The Twins began this series 5-for-5 with five runs scored. They were a juggernaut for about 15 minutes.

And that great but short-lived start could lead them to getting swept in a three-game series against Cleveland. After blowing a nice lead Tuesday, they were shut down Wednesday by lefthander T.J. House and the Indians bullpen in a 5-0 loss. The series ends Thursday when they meet one of the hottest pitchers in baseball in Corey Kluber.

Will the streak go on?

They scored five runs without making an out Tuesday, extending their push as the No. 2 scoring offense in August. But that means the Twins have been held scoreless in 17 consecutive innings, a run that could continue against Kluber, who throws one of the most effective curveballs in the game.

The Twins, who were 0-for-8 with runners in scoring position Wednesday, need to find some offense quick, as they are now a season-low 15 games under .500.

“I feel like tonight, I felt like every inning we had runners on base,” Twins second baseman Brian Dozier said. “We just didn’t get any hits.”

Mike Aviles went 3-for-4 with a home run and Zach Walters added a home run as Cleveland improved to 7-5 against the Twins. The Twins have been shut out 10 times this season, six times by lefthanded starters. Keep in mind that Wednesday was the 41st time they faced a lefthanded starter. The other four shutouts have come during the 84 times they have faced righthanded starters.

“We’re under .500 against righties and lefties,” Twins manager Ron Gardenhire said. “We haven’t played well.”

The Twins had two runners on with one out in the second but Eric Fryer struck out and Jordan Schafer tapped back to the mound. Joe Mauer ended the fifth with a tapper to short with two on. In the sixth, reliever C.C. Lee came on with two runners on to get Eduardo Escobar to fly out and Eric Fryer to ground out to third.
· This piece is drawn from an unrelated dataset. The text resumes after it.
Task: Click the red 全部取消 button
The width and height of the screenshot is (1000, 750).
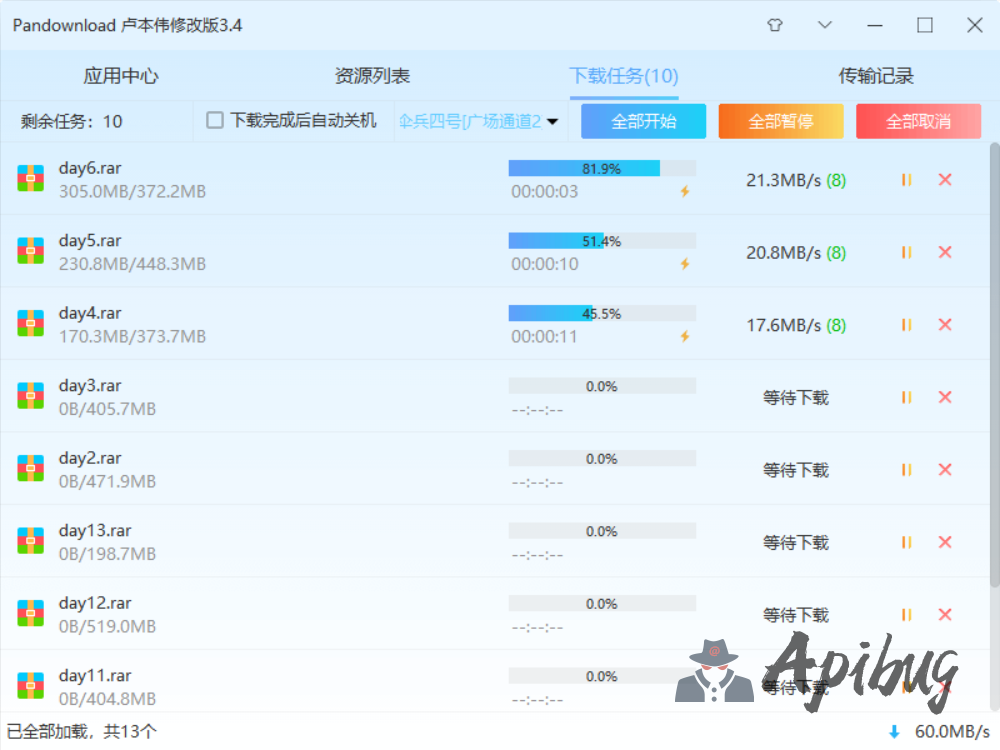Action: 918,121
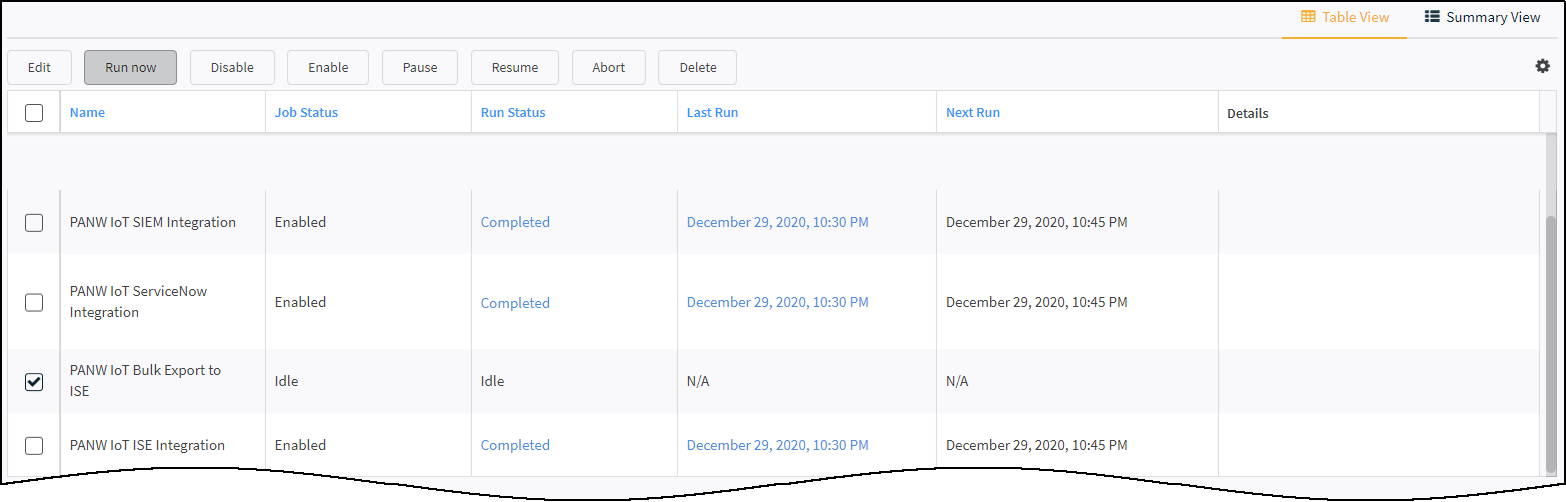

House (2-3) went 5⅓ innings, giving up four hits and three walks but piled up the zeros.

“We knew this coming in.” Dozier said. “Once he gets guys in scoring position he’s just all change ups and sliders. He’s got a good change up. We barreled a lot of balls up too. We just didn’t get any hits with people on.”

Righthander Ricky Nolasco fell to 5-9 with the loss. The early sounds suggested it was going to be a long night for him. Balls banged off the right-field scoreboard. One cleared it. Nolasco gave up four runs over 6⅔ innings including a solo home run to Walters in the second. But Nolasco settled down some later in his outing. He wasn’t as bad as several of his starts this season, but he’s still given up four earned runs 11 times this season.

“Once he settled in there, his breaking ball got better as he went along,” Gardenhire said. “He took something off the curveball and his fastball looked better.”

The Twins feel Nolasco, making his second start since coming off the disabled list, has something he can build on. After signing him to a four-year, $49 million contract during the offseason, the Twins want to see him finish strong.

It didn’t help Nolasco that he was pitching for the Men Without Bats on Wednesday.

“[Nolasco] was a positive for the night,” Gardenhire said. “Unfortunately we didn’t do anything offensively.”